I just ordered the book from amazon. In addition another good one is ON A CLEAR DAY YOU CAN SEE GENERAL MOTORS by John DeLorean, who pointed out that General Motors' troubles began even before the energy shocks of the 1970s and may have begun with the rear-engined car Corvair, not only exhaust fumes entering the cabin, but handling characteristics that gave that car a nasty habit of tucking under and rolling over if turned too sharply. By the time the problems were licked with the 1969 models, the damage had already been done. The Corvair also came in a truck/van variation called the Corvan for the panel truck style van or Greenbrier for the windowed passenger van, which I remember quite well, having ridden in it numerous times.

**WRITTEN PROBLEM 1**
In the records, rewrite the stretch from the line containing "The height and width of the screenshot is (812, 1002)." through the line containing "pyautogui.click(x=319, y=157)", swapping "header" for "heading" and keeping everything else the same.

(Data on locating visible targets)
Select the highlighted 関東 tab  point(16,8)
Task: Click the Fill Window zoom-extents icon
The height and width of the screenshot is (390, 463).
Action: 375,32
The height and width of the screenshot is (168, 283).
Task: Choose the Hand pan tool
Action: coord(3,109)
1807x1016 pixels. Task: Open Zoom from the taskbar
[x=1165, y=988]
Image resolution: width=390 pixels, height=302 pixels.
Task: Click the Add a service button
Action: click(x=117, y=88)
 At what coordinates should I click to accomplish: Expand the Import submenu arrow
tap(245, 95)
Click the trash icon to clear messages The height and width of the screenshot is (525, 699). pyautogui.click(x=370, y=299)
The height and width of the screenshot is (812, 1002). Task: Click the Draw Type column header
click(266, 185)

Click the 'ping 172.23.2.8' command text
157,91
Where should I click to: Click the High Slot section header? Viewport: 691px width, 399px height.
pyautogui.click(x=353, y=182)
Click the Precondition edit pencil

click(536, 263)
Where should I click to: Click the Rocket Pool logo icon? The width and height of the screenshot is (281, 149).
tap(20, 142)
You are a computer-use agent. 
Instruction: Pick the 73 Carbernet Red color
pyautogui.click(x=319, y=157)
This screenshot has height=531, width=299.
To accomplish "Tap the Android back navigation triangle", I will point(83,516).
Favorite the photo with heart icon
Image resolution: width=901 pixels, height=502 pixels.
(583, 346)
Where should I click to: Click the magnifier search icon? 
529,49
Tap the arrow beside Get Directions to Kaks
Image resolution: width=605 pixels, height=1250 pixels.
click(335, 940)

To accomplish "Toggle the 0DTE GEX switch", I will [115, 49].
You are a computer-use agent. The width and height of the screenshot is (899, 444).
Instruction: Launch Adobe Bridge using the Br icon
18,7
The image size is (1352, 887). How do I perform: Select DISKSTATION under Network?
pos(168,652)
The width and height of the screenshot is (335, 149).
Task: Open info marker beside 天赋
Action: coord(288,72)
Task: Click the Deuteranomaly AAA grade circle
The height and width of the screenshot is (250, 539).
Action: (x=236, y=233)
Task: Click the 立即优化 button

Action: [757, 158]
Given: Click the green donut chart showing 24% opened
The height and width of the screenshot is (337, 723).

**WRITTEN PROBLEM 2**
Answer these questions about the Corvair text:
(a) Who wrote ON A CLEAR DAY YOU CAN SEE GENERAL MOTORS?
(b) With which model year were the Corvair's problems licked?
(c) What was the windowed passenger van version called?

**WRITTEN ANSWER 1**
The height and width of the screenshot is (812, 1002). Task: Click the Draw Type column heading
click(266, 185)

Click the 'ping 172.23.2.8' command text
157,91
Where should I click to: Click the High Slot section heading? Viewport: 691px width, 399px height.
pyautogui.click(x=353, y=182)
Click the Precondition edit pencil

click(536, 263)
Where should I click to: Click the Rocket Pool logo icon? The width and height of the screenshot is (281, 149).
tap(20, 142)
You are a computer-use agent. 
Instruction: Pick the 73 Carbernet Red color
pyautogui.click(x=319, y=157)

**WRITTEN ANSWER 2**
(a) John DeLorean
(b) The 1969 models
(c) Greenbrier